- Work instructions: Produce as output only the lines below starting at the line with "The width and height of the screenshot is (1024, 419)." and continuing through the line with "Task: Click the calendar", each one exactly as written.

▼

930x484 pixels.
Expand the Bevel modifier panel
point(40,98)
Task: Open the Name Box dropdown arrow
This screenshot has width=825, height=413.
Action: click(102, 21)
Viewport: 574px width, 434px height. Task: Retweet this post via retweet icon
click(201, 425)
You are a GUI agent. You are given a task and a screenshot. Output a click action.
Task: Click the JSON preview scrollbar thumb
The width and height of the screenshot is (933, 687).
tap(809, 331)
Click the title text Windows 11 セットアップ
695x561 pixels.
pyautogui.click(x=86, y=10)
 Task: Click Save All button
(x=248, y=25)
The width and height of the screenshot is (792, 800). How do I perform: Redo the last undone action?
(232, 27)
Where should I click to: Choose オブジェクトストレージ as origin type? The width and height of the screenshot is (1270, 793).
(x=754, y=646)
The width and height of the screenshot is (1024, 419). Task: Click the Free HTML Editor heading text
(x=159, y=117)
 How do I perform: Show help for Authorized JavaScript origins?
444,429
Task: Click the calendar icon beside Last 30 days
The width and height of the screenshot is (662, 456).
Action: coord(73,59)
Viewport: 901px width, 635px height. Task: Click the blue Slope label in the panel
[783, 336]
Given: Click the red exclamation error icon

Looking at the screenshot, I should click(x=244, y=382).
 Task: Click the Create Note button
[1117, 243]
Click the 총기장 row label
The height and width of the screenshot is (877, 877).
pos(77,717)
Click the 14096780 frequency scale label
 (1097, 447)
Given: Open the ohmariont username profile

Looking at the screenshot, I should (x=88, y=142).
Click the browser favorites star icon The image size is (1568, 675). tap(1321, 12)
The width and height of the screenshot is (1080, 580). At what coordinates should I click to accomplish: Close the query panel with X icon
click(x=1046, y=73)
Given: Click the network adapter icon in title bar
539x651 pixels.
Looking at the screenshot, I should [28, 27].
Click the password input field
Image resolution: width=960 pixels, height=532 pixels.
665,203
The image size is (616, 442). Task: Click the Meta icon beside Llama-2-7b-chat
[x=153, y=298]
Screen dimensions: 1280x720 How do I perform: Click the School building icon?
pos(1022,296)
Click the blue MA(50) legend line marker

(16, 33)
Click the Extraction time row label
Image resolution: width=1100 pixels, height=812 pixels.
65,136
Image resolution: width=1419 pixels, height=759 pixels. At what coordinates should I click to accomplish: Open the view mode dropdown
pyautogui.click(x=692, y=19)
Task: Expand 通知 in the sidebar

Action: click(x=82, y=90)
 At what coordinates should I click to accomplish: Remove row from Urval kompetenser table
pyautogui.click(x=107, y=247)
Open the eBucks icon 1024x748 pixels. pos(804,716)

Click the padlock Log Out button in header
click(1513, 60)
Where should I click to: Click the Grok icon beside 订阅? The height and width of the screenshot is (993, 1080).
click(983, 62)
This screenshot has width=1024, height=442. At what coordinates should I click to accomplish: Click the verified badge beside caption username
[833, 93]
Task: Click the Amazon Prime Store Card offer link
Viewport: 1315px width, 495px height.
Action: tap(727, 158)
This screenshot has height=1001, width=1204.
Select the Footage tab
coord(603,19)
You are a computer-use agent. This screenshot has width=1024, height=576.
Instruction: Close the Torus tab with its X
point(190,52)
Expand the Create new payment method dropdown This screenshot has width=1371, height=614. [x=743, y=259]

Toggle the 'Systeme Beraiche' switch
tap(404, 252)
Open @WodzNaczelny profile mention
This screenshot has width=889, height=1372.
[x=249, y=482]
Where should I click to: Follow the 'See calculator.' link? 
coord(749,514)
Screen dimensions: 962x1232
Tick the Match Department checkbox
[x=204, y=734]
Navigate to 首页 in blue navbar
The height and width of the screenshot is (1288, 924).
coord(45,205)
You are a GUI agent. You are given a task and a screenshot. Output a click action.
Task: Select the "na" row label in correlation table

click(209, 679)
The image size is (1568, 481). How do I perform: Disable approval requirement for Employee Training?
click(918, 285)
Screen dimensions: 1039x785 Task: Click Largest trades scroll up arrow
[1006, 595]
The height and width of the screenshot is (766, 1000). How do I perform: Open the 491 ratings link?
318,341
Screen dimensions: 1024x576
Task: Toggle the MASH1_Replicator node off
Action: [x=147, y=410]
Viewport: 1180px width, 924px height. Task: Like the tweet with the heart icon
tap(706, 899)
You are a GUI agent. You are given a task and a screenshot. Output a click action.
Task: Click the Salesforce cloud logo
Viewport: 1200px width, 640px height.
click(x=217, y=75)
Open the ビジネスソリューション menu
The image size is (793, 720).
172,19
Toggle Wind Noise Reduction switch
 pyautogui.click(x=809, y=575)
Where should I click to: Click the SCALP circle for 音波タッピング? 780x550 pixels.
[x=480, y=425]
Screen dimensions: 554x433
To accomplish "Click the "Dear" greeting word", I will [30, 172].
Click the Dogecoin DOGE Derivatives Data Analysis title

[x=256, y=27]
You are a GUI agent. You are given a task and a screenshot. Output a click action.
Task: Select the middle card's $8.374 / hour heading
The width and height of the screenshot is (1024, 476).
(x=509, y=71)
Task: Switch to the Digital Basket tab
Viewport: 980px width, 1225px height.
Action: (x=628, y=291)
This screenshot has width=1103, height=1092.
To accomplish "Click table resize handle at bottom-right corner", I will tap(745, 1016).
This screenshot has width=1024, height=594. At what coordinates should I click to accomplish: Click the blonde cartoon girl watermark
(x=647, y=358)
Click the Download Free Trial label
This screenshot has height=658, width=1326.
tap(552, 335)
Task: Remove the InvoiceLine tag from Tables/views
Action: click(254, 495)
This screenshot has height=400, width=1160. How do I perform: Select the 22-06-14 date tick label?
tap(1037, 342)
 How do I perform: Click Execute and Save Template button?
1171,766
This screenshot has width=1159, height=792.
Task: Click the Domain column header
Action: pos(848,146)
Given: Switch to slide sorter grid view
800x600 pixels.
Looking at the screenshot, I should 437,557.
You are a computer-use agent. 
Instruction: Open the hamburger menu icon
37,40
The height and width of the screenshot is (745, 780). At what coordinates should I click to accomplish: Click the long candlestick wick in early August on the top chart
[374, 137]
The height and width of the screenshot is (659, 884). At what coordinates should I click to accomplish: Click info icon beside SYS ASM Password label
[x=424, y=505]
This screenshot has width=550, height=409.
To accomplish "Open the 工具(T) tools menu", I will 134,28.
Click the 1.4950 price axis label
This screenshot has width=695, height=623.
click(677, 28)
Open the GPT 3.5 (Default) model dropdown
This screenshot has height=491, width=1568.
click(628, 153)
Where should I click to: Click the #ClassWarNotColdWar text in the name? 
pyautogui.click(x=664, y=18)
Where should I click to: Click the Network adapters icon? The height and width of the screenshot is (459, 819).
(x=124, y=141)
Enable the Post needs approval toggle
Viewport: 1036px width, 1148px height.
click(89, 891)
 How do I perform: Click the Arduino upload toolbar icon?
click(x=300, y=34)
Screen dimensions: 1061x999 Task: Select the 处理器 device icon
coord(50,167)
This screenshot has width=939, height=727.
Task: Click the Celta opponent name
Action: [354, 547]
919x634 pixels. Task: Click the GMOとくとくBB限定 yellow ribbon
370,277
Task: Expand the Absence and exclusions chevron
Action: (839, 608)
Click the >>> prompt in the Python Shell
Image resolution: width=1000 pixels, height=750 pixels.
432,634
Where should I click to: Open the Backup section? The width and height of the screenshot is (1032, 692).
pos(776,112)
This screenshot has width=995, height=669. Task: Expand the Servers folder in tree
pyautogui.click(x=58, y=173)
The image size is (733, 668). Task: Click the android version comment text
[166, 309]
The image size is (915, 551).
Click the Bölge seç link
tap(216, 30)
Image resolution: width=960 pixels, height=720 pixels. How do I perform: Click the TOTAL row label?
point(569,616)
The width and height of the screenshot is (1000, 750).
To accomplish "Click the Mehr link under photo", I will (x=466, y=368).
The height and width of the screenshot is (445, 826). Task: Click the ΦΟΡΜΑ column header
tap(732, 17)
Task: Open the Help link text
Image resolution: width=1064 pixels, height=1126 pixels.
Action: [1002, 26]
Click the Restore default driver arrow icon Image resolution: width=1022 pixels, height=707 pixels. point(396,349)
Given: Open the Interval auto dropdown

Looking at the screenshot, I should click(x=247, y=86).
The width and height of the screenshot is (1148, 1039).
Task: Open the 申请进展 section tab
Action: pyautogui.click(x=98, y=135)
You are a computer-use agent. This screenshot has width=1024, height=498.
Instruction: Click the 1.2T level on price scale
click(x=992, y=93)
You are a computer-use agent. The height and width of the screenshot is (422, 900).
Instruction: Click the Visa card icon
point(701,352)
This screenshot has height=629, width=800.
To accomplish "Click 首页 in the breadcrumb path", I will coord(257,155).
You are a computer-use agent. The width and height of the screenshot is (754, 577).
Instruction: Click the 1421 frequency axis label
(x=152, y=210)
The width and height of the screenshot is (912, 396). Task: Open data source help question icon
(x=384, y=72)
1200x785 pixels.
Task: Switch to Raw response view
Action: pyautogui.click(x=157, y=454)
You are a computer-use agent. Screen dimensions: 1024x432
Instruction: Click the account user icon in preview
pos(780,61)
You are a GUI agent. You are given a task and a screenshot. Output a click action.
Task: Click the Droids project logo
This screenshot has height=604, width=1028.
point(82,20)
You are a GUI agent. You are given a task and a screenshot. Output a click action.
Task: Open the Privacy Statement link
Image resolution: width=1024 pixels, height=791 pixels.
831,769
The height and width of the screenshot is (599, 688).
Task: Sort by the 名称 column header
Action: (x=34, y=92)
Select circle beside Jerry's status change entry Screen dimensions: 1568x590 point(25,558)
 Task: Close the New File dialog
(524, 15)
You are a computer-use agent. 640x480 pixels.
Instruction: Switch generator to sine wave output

▲

- Expected answer:
The width and height of the screenshot is (1024, 419). Task: Click the Free HTML Editor heading text
(x=159, y=117)
 How do I perform: Show help for Authorized JavaScript origins?
444,429
Task: Click the calendar icon beside Last 30 days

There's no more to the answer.